Q1) Answer the following short questions briefly. Each question carries equal marks. (14)
1) What are the differences between Frame Relay and Asynchronous Transfer Mode (ATM)?
2) A signal with 500 mill watts power passes through 10 devices, each with an average noise of 5
microwatts. What is the SNR? What is the SNRdB?
3) Which signal has a wider bandwidth, a sine wave with a frequency of 10 Hz or a sine wave with
a frequency of 20 Hz?
4) Distinguish between a low pass channel and a band pass channel.
5) What is the Bit-Rate for a signal in which 1 bit lasts 0.001 seconds?
6) Briefly explain different metrics to measure the Performance of the Network?
7) Briefly explain one responsibility of Hub, Switches, Bridge, Routers, Gateway and Repeaters?
ANSWER(1):
1) What are the differences between Frame Relay and Asynchronous Transfer Mode (ATM)?

Ans 1: The difference between frame relay and ATM lies in the speed of transmission,
efficiency, accurate delivery of the packets, etcetera. The frame relay provides 1.544 Mbps or
44.736 Mbps.
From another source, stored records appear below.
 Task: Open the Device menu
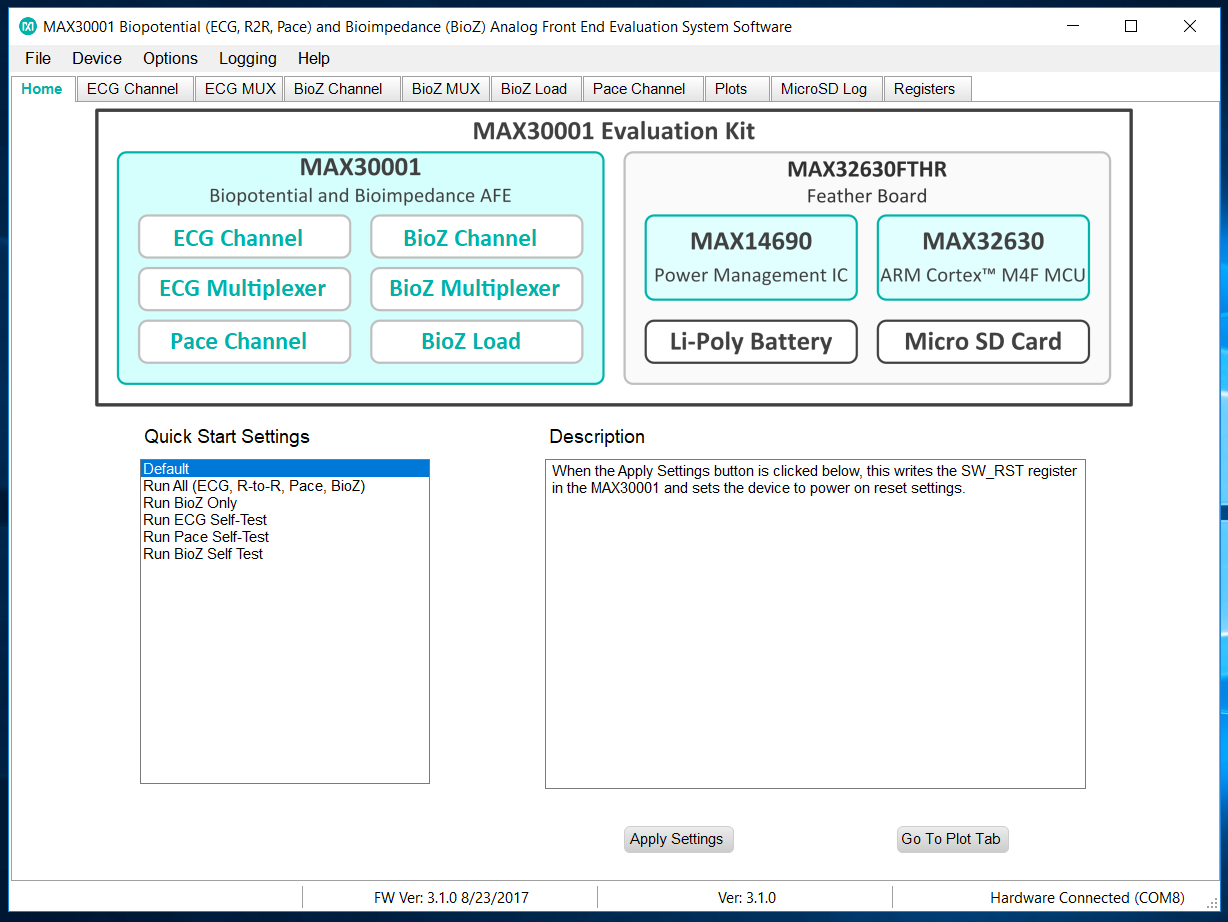pos(97,58)
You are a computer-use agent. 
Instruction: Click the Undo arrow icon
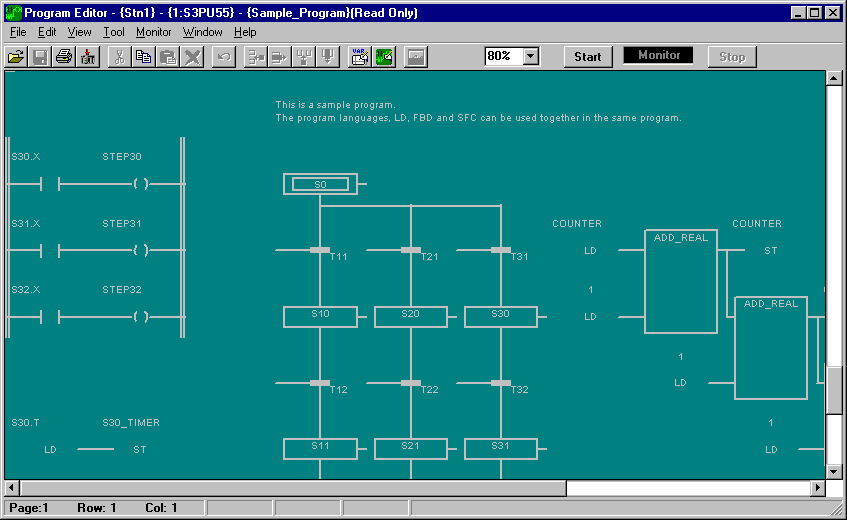pyautogui.click(x=224, y=57)
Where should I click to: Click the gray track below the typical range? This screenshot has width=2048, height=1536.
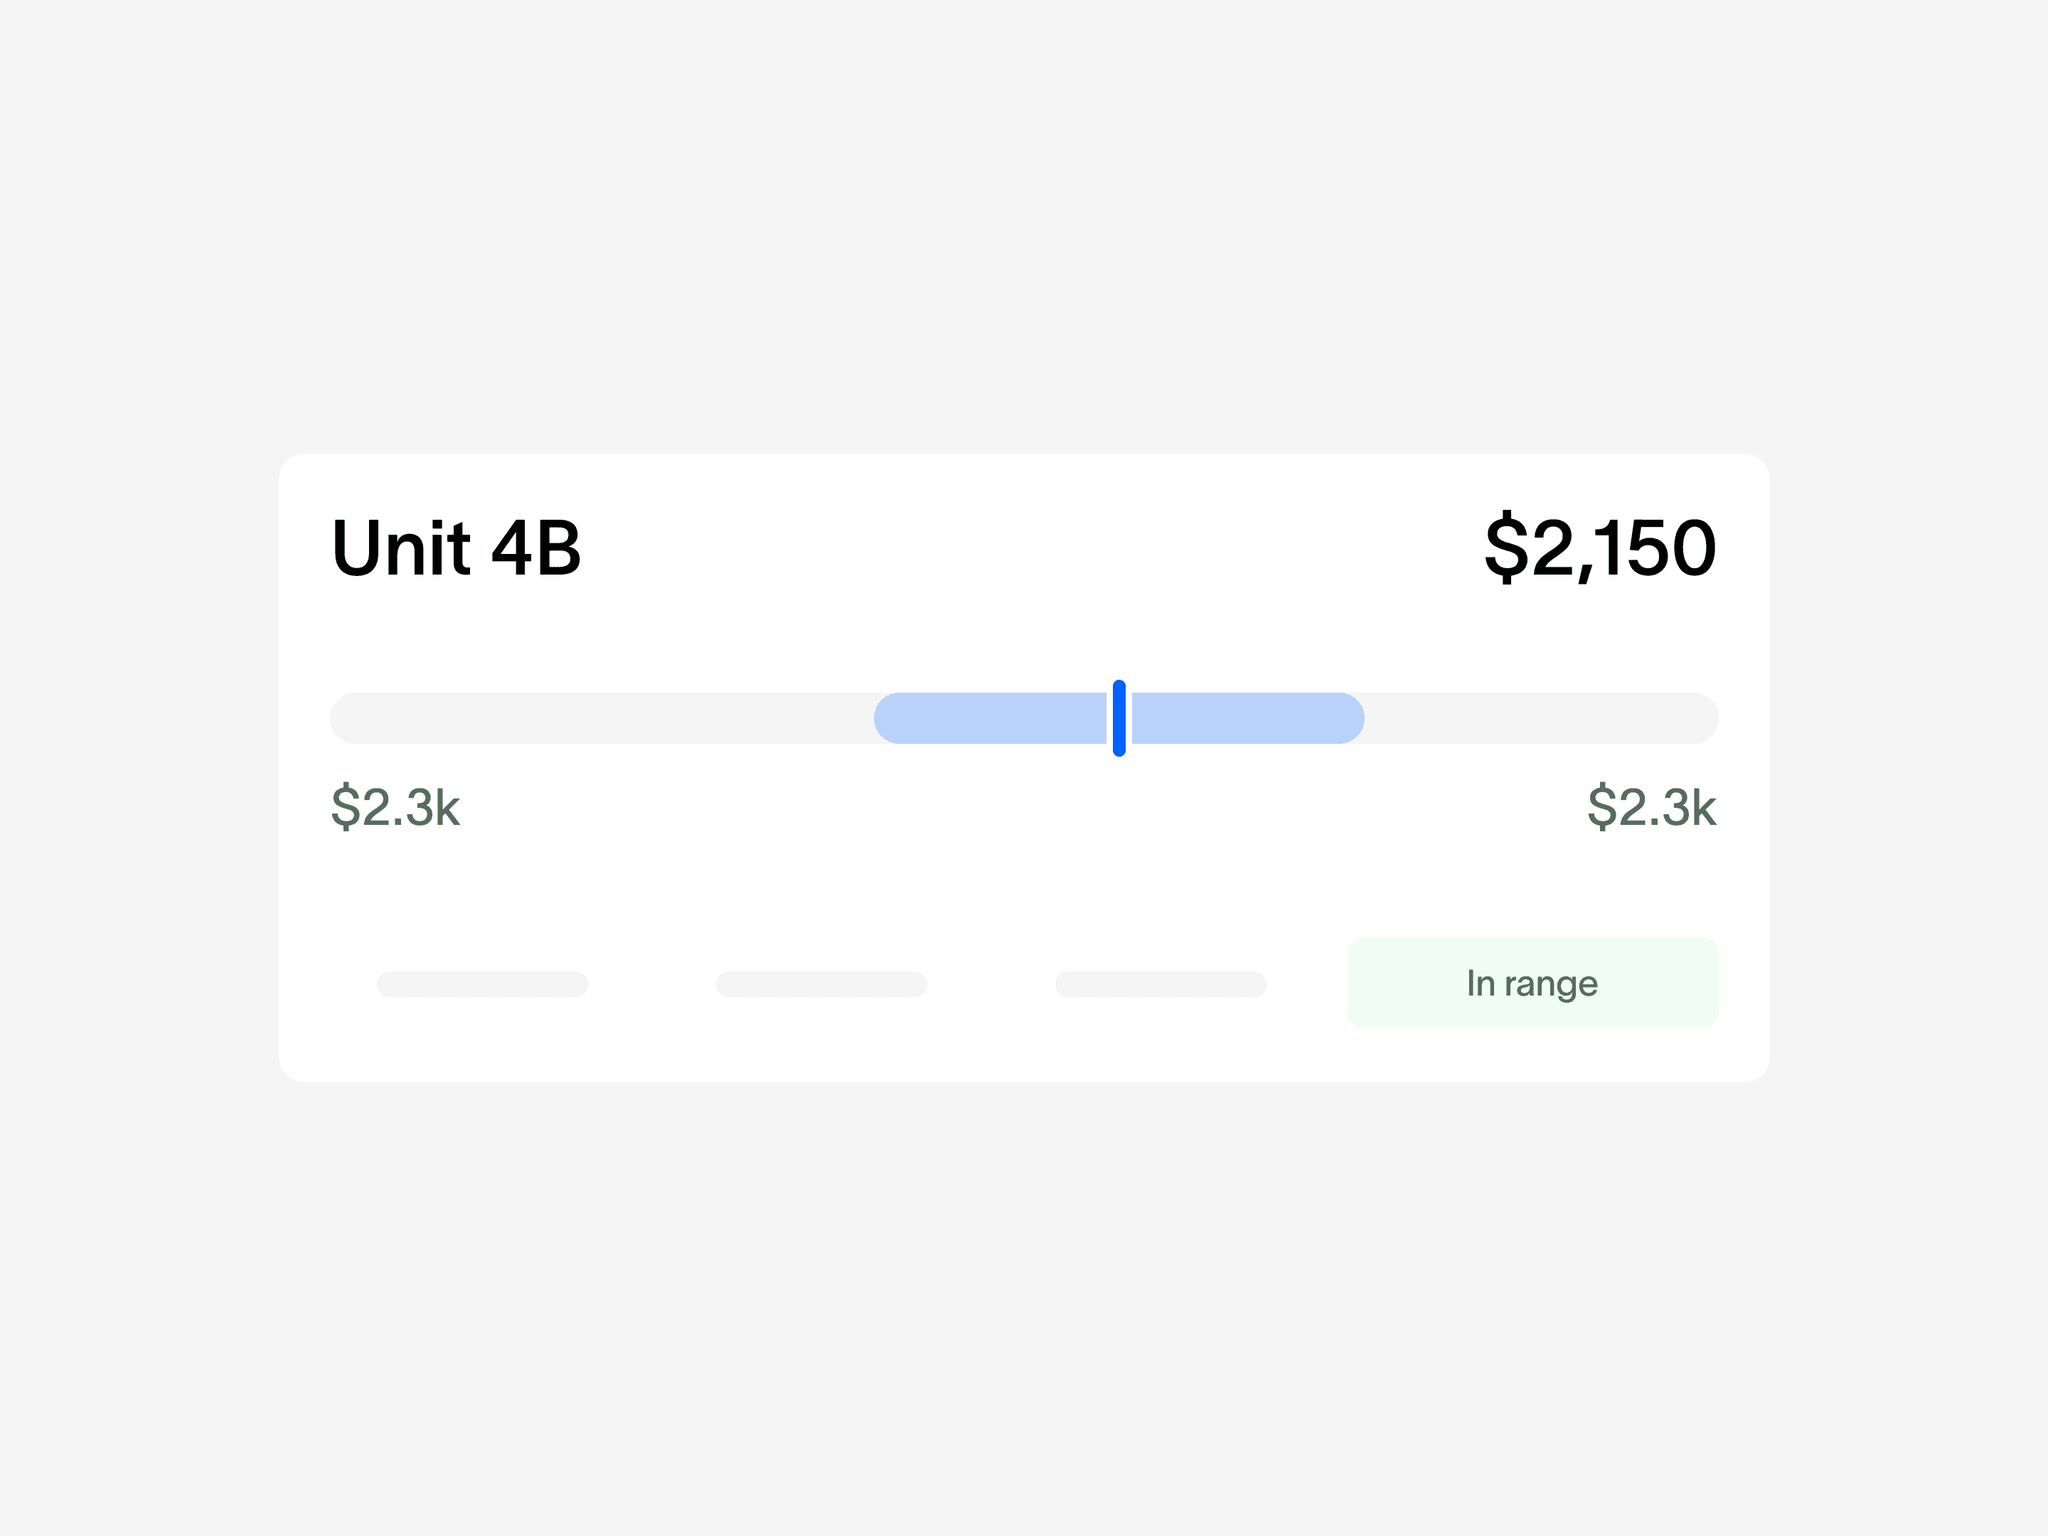pyautogui.click(x=602, y=718)
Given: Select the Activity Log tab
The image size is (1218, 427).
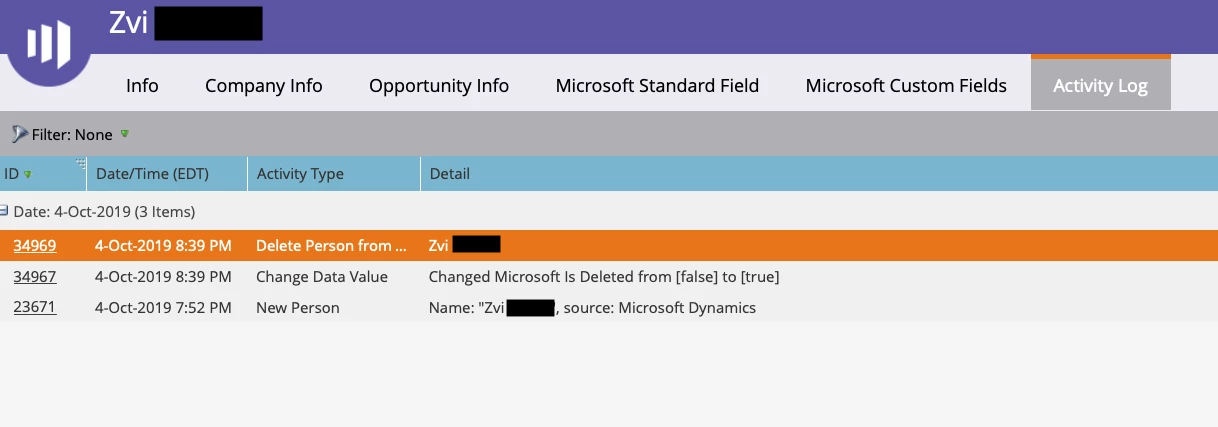Looking at the screenshot, I should [x=1100, y=85].

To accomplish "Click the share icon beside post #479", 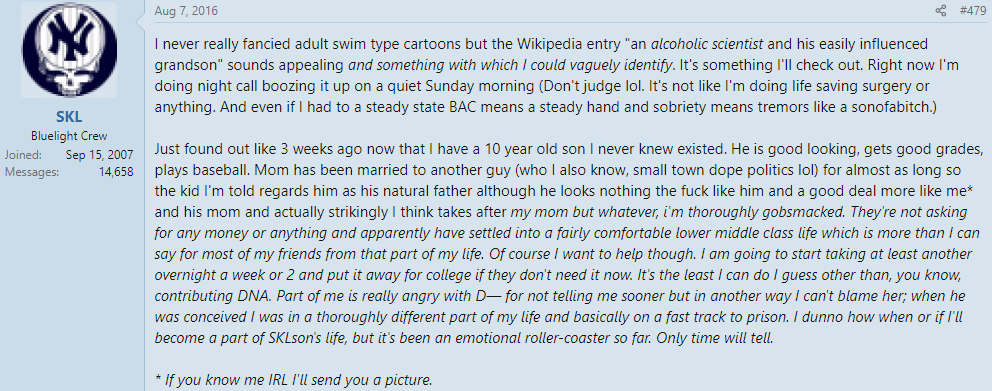I will click(941, 11).
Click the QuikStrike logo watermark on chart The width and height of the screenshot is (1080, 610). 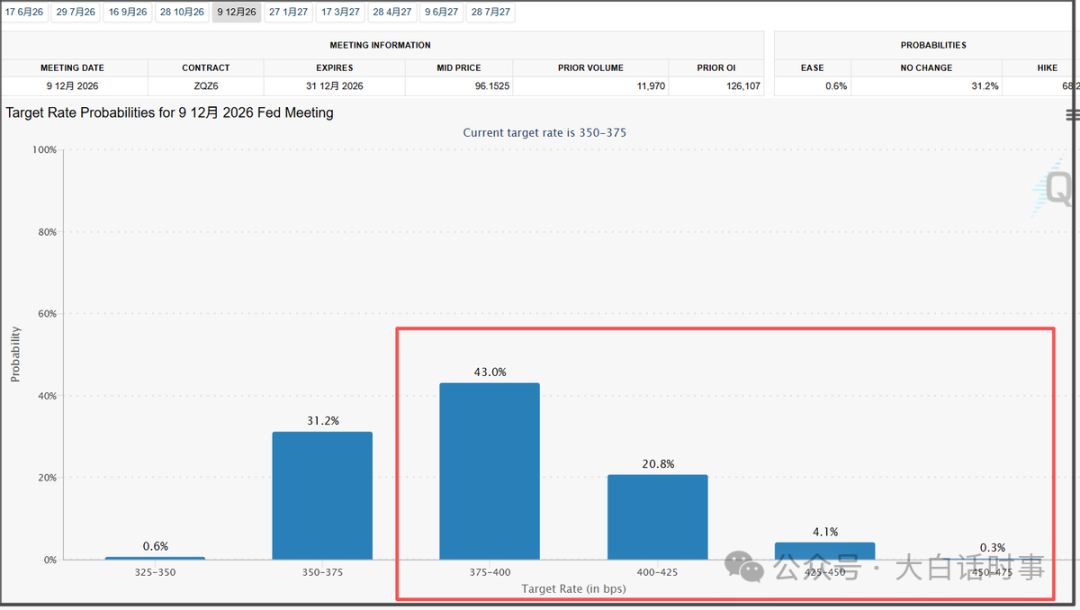1052,187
On the other hand, ATM provides 51 Mbps or 155 Mbps.

2) A signal with 500 mill watts power passes through 10 devices, each with an average noise of
5 microwatts. What is the SNR? What is the SNRdB?

Ans 2:
Given:
Signal power for 10 devices = 500 mill watts

= 500000 microwatts
(since 1 mill watt= 1000 microwatts)
Noise = 5 microwatts
Signal noise for 10 devices= 5*10 = 50 microwatts
SNR= signal power/ signal noise
= 500000/50

=10000 (or) 10
4
SNRdb= 10 log10[SNR]
=10 log10[10000]
4
= 10 log10[10 ]
= 10*4
=40

3)Which signal has a wider bandwidth, a sine wave with a frequency of 10 Hz or a sine wave with a
frequency of 20 Hz?

Answer(3):

Theoretically, a perfect sine wave has zero bandwidth regardless of its frequency. Bandwidth is a
measure of a signal’s deviation from a perfect sine wave and ability to carry information. A perfect sine
wave contains no information at all since it never changes.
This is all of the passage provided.